SZKGF v Minister for Immigration

Case

[2007] FMCA 2153

18 December 2007


FEDERAL MAGISTRATES COURT OF AUSTRALIA

SZKGF v MINISTER FOR IMMIGRATION & ANOR [2007] FMCA 2153
MIGRATION – Visa – protection visa – Refugee Review Tribunal – application for review of RRT decision affirming decision of a delegate of the Minister refusing to grant a protection visa – applicant is a citizen of the People's Republic of China claiming fear of persecution for reasons of his religion and political opinion – allegation of bias – no evidence of bias – whether Tribunal failed to comply with Migration Act 1958 (Cth) s 424A – no breach of s 424A – clerical error by Tribunal – no reviewable error.
Migration Act 1958 (Cth), ss.65, 424A, 424A(1), 425, 425A, 474(2)
SZJSP v Minister for Immigration & Citizenship [2007] FCA 1925 followed
SZIBR v Minister for Immigration & Anor [2006] FMCA 1490
NATC v Minister for Immigration & Multicultural & Indigenous Affairs [2004] FCAFC 52
M153/2004 & Ors v Minister for Immigration [2006] FMCA 42
NACB v Minister for Immigration & Multicultural Affairs [2003] FCAFC 235
Re: Minister for Immigration & Multicultural & Indigenous Affairs; ex parte Applicant S20 of 2002 (2003) 198 ALR 59
SZEEO v Minister for Immigration [2005] FMCA 1177
S635/2003 v Minister for Immigration & Multicultural & Indigenous Affairs [2004] FCA 1162
SBBS v Minister for Immigration & Multicultural & Indigenous Affairs [2002] FCAFC 361
SBBF v Minister for Immigration & Multicultural Affairs [2002] FCAFC 358
Giretti v Deputy Commissions of Taxation (1996) 70 FCR 151
Applicant: SZKGF
First Respondent: MINISTER FOR IMMIGRATION & CITIZENSHIP
Second Respondent: REFUGEE REVIEW TRIBUNAL
File Number: SYG 613 of 2007
Judgment of: Scarlett FM
Hearing date: 18 December 2007
Date of Last Submission: 18 December 2007
Delivered at: Sydney
Delivered on: 18 December 2007

REPRESENTATION

The Applicant: Appeared in person
Solicitors for the Applicant: Nil
Counsel for the Respondents: Mr Cleary
Solicitors for the Respondents: Clayton Utz

ORDERS

  1. The application is dismissed.

  2. The applicant is to pay the first respondent’s costs fixed in the sum of $5,300.00.

FEDERAL MAGISTRATES
COURT OF AUSTRALIA AT
SYDNEY

SYG 613 of 2007

SZKGF

Applicant

And

MINISTER FOR IMMIGRATION & CITIZENSHIP

First Respondent

REFUGEE REVIEW TRIBUNAL

Second Respondent

REASONS FOR JUDGMENT

(Revised from transcript)

Application

  1. The applicant is a citizen of the People's Republic of China.  He asks the Court to set aside a decision of the Refugee Review Tribunal that was handed down on 25th January 2007.  He asks the Court to make an order in the nature of certiorari quashing or setting aside the Tribunal decision and asks the Court for orders in the nature of a writ of mandamus remitting his application to the Tribunal for reconsideration and compelling the Tribunal to consider his application according to law.  He also seeks an order for costs. 
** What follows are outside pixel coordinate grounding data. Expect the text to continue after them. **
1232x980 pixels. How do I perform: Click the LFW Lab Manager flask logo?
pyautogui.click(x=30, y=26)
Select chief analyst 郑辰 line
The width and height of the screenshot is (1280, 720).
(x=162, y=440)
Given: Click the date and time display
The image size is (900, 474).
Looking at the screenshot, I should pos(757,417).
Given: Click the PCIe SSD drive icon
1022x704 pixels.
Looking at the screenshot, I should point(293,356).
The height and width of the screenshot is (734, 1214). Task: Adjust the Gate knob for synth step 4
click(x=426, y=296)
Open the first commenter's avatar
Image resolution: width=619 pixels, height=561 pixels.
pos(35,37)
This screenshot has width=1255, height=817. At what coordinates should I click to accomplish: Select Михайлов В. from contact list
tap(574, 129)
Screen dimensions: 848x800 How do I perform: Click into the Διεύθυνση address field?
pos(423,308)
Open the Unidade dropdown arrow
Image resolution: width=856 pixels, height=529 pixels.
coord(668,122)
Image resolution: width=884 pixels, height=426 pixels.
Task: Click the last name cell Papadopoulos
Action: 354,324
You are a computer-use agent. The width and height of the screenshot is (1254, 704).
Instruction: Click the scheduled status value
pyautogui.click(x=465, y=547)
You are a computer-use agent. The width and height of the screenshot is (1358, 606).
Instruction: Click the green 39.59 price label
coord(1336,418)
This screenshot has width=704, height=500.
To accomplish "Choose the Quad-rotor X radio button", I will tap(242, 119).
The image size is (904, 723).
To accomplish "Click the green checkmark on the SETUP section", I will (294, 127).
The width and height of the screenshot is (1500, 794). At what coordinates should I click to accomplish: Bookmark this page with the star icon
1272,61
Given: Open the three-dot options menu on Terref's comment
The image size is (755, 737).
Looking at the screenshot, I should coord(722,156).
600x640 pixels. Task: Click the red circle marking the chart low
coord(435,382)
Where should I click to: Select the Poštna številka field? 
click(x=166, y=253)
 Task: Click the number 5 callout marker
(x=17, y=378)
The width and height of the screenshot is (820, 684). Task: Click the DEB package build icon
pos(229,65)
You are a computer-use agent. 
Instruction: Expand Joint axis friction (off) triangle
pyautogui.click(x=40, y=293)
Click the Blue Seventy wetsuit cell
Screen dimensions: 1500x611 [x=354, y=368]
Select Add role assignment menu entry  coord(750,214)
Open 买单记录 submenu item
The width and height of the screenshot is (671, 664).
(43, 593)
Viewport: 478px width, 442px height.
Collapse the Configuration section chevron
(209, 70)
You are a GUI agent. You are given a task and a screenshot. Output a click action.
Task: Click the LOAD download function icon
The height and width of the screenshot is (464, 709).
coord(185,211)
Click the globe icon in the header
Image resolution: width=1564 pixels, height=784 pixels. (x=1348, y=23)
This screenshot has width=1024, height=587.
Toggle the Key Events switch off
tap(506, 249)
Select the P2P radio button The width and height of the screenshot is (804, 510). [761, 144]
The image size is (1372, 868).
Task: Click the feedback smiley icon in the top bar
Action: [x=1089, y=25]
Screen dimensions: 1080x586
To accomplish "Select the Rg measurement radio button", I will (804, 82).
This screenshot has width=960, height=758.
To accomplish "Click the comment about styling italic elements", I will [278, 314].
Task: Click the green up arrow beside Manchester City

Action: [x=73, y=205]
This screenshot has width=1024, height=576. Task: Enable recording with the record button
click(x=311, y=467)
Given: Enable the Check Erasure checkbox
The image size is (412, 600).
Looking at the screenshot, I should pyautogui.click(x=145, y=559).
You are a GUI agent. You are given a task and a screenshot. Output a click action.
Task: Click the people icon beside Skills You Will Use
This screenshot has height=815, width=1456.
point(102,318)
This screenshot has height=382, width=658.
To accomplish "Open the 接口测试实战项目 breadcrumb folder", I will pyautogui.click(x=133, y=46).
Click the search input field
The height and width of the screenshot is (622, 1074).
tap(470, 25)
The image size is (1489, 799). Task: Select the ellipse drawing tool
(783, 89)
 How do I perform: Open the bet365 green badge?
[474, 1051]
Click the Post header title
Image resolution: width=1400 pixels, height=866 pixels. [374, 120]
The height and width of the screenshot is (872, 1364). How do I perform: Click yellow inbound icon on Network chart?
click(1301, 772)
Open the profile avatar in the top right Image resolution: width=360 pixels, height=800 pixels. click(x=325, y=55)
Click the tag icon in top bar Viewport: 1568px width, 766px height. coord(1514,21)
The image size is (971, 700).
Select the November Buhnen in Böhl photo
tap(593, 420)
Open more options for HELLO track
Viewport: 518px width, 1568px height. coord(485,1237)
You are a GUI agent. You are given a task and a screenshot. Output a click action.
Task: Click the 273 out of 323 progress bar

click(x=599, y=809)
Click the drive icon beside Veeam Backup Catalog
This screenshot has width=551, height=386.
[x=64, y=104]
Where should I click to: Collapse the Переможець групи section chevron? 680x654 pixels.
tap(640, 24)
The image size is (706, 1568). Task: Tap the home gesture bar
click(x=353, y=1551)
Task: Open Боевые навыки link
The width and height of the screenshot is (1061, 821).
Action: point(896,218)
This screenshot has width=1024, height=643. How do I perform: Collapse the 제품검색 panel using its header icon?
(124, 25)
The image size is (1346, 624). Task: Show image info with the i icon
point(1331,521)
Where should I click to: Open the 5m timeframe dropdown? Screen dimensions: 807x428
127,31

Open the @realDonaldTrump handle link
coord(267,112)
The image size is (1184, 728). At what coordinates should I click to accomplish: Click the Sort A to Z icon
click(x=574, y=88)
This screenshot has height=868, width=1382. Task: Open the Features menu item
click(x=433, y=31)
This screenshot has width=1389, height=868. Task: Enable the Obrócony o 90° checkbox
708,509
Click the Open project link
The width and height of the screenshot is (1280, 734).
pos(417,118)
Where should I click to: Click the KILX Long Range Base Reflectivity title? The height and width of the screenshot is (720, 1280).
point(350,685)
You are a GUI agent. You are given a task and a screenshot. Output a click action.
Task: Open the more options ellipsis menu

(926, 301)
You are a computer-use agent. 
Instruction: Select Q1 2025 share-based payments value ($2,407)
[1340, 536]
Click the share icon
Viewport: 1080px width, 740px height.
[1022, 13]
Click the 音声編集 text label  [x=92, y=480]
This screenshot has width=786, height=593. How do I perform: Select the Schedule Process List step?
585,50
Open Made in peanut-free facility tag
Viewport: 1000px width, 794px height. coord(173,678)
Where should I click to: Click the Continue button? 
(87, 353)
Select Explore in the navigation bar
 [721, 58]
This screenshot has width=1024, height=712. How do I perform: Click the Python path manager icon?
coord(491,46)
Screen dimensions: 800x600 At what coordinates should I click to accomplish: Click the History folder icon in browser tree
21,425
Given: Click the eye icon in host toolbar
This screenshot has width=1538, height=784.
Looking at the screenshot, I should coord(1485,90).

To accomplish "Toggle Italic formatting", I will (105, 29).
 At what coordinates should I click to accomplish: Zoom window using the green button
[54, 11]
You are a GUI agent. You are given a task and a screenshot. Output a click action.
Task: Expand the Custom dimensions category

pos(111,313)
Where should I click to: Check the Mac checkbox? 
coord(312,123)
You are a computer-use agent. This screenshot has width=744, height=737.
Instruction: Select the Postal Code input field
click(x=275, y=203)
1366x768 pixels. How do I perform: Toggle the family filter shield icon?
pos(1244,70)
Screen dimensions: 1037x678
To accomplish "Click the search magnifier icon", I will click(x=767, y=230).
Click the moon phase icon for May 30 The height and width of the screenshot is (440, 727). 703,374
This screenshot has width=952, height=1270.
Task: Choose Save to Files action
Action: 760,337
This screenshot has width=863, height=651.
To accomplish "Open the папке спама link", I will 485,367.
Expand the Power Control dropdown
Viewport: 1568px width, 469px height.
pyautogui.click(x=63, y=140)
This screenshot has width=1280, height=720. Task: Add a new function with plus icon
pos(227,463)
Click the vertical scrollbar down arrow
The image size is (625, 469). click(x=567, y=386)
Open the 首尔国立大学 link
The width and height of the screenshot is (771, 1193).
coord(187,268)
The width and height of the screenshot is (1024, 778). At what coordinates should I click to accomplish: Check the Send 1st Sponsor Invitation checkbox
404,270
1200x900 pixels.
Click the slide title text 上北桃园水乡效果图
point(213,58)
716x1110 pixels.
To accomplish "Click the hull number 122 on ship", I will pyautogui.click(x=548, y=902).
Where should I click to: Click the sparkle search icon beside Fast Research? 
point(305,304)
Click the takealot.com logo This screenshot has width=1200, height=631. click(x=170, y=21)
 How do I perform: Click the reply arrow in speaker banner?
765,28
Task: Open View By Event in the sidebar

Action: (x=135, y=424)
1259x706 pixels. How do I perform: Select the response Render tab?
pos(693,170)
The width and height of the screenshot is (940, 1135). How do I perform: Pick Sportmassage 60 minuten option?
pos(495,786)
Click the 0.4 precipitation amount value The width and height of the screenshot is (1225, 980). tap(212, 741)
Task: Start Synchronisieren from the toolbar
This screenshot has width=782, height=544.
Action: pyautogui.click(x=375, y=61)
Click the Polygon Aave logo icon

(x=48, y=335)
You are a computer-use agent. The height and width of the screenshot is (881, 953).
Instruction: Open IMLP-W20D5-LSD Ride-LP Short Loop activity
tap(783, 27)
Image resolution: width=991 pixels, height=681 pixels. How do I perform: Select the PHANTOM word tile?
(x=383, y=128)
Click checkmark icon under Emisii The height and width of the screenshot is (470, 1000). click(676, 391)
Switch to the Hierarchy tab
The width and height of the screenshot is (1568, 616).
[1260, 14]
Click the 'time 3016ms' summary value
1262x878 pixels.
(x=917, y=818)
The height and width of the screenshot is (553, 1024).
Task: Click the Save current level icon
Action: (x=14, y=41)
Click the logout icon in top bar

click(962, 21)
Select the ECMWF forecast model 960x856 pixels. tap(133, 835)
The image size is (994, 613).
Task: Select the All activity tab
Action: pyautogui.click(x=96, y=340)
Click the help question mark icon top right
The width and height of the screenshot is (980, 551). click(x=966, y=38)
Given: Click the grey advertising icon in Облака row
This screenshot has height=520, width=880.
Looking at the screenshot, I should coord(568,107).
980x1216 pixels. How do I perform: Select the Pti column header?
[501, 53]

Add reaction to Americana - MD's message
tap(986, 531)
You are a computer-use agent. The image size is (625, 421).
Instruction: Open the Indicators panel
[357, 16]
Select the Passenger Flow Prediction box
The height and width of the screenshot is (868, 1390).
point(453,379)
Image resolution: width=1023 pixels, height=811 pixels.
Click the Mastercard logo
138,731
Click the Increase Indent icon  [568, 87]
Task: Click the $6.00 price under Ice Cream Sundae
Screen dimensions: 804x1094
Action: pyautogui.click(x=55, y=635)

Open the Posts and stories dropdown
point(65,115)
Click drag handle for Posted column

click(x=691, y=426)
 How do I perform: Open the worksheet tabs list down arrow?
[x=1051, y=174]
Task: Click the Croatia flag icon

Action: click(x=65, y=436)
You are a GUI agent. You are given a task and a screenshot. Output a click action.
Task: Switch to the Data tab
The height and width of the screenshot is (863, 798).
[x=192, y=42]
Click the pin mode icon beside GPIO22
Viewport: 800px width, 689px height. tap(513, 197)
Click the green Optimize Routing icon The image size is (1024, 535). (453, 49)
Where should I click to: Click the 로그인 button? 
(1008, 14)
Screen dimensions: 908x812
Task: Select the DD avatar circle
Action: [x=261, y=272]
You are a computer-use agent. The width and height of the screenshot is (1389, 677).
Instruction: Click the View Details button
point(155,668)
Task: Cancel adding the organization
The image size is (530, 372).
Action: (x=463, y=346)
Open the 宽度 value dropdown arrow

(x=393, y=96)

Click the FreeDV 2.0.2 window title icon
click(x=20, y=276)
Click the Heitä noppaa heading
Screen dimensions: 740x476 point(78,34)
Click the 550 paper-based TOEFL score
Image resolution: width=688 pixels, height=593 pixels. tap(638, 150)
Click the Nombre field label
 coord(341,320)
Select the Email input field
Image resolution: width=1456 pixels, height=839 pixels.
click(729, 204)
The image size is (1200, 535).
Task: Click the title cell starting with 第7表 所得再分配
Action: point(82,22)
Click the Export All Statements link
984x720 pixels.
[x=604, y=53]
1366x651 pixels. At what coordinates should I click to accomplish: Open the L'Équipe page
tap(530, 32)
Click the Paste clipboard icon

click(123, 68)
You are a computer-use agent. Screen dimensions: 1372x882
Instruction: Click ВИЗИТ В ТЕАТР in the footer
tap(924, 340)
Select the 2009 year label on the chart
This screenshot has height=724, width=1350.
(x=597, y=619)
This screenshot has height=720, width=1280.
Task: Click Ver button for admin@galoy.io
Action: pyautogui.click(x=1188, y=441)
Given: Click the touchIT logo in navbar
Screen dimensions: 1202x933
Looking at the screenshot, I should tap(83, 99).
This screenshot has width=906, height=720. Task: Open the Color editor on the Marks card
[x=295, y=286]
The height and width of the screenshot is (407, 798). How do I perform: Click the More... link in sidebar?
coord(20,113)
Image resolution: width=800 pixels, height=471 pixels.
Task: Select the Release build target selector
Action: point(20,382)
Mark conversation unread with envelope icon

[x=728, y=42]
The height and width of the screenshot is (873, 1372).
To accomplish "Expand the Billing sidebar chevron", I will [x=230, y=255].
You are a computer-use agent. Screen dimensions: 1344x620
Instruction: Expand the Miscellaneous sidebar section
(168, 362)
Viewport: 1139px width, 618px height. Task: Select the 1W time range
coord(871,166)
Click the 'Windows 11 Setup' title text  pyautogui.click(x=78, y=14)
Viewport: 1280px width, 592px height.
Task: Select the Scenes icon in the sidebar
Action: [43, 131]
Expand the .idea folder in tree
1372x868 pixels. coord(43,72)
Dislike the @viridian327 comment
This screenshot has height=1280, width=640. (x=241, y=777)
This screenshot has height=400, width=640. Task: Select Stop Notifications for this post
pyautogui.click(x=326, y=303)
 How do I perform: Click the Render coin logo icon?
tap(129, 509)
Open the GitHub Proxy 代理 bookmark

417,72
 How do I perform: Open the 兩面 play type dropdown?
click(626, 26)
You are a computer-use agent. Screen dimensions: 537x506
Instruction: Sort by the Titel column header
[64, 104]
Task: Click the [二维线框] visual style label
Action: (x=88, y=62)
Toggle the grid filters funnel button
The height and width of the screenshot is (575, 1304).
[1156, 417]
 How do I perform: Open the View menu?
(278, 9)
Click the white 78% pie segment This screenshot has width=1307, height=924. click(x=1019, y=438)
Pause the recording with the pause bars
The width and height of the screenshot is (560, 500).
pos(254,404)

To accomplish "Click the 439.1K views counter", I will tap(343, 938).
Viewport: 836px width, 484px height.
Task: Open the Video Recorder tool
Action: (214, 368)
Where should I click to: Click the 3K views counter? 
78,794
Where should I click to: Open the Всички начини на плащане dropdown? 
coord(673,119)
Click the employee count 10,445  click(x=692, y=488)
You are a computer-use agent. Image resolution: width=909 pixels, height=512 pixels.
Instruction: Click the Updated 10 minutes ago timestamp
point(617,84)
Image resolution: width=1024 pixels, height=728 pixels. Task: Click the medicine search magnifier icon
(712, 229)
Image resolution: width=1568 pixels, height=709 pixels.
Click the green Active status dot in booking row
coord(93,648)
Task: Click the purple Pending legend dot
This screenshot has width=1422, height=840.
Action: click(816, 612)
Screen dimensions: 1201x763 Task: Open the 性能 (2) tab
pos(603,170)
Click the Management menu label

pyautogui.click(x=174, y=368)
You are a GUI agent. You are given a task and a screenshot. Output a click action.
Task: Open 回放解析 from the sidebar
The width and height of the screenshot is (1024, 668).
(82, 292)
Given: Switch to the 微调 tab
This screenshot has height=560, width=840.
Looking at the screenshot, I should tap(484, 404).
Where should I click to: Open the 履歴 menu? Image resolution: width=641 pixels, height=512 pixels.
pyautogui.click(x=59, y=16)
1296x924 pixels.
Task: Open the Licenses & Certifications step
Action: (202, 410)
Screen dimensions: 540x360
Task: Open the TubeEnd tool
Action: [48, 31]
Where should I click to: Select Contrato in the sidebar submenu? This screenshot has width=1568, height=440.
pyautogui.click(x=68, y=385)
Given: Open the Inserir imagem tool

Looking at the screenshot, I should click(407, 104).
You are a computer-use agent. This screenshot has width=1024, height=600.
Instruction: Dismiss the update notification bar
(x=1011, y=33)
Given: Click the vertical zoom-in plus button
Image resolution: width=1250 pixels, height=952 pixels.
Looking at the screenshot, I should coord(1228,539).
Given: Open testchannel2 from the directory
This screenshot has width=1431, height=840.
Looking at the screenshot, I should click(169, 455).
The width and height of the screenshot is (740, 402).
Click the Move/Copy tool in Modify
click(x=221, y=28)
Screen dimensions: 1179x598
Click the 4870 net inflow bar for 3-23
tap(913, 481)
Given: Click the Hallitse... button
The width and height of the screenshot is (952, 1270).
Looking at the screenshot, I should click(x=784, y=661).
  2. The applicant arrived in Australia on 12th December 2004.  He applied for a protection (Class XA) visa on 20 January 2005.  His application for a visa was refused on 26th February 2005.  The applicant then sought a review of that decision from the Refugee Review Tribunal.  The Tribunal affirmed the delegate's decision on 4th August 2005. 


    The applicant then sought judicial review of that decision from the Federal Magistrates Court and on 24th February 2006 the Federal Magistrates Court dismissed that application.  However, the applicant appealed and on 8th August 2006 Giles J exercising jurisdiction of the Full Court of the Federal Court made orders by consent allowing the appeal and issuing writs of certiorari and mandamus.  The application was remitted to the Refugee Review Tribunal and the Tribunal wrote to the applicant inviting him to attend a further hearing. 

  3. That hearing was scheduled for 20th November 2006.  The applicant attended that hearing and gave evidence on oath with the assistance of an interpreter in the Mandarin language.  After the hearing, on


    28th November 2006

    , the Tribunal wrote to the applicant under the provisions of s.424A of the Migration Act. In that letter, which was headed "Invitation To Comment On Information", the Tribunal told the applicant that it had information that would, subject to any comments he made, be the reason or part of the reason for deciding that he was not entitled to a protection visa. The Tribunal then set out that information in two pages[1].  The information related to answers given by the applicant in his application for protection visa and the applicant's evidence to the Tribunal at the two hearings on 17th June 2005 and 20th November 2006.  The Tribunal referred to vague and inconsistent information given by the applicant about his involvement with church or the religious organisation of which he claimed to be a member and associated political discussion.  The letter then set out why the Tribunal considered that information relevant.  The Tribunal also referred to a statement by the applicant that he left China legally and the fact that he had provided a copy of his passport to the Department of Immigration and Citizenship showing that the applicant not only left China legally but also using a passport issued in his own name.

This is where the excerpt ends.